___ The records
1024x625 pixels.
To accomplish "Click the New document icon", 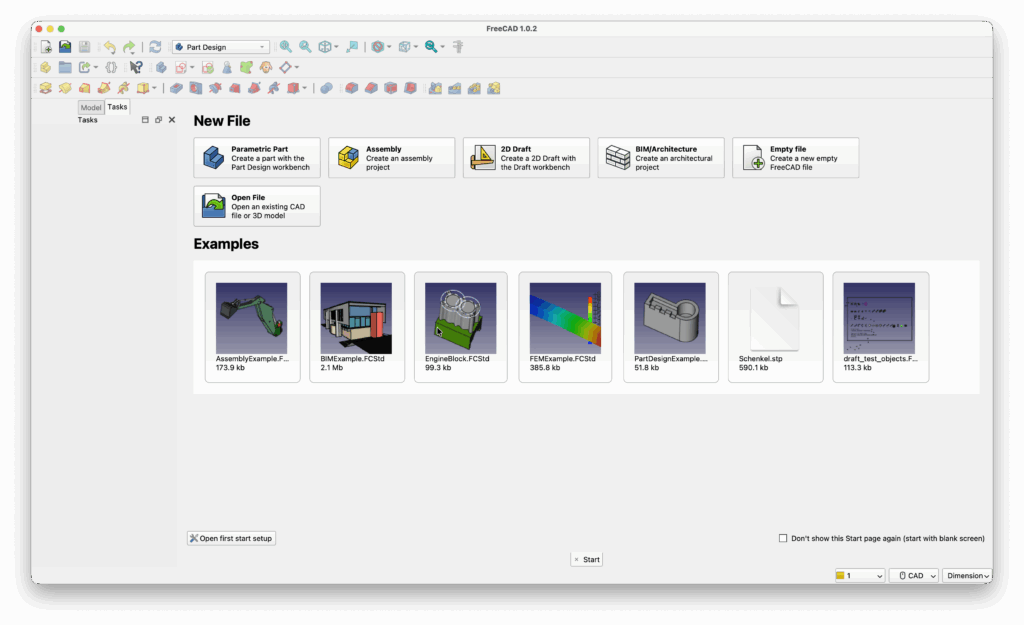I will tap(45, 47).
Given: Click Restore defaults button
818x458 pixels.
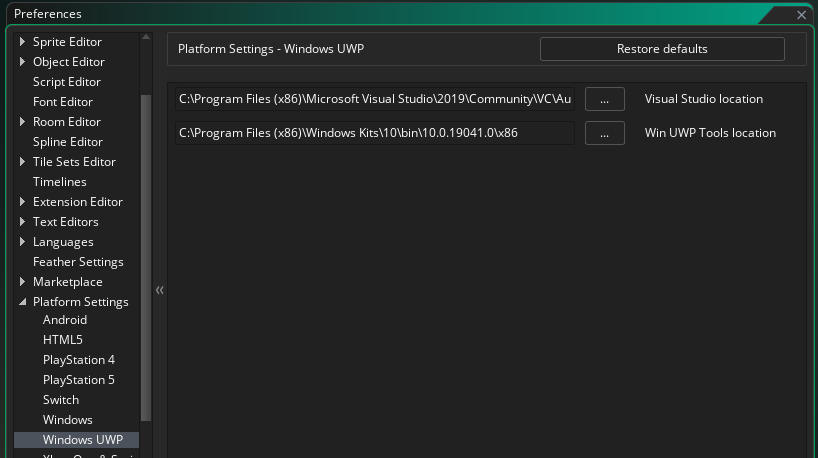Looking at the screenshot, I should [x=661, y=49].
______
Copy the rows word for word, starting at the line that contains "Given: Click Restore defaults button" and ending at the last line of the rows. Leave the pictures out.

Given: Click Restore defaults button
818x458 pixels.
Looking at the screenshot, I should [x=661, y=49].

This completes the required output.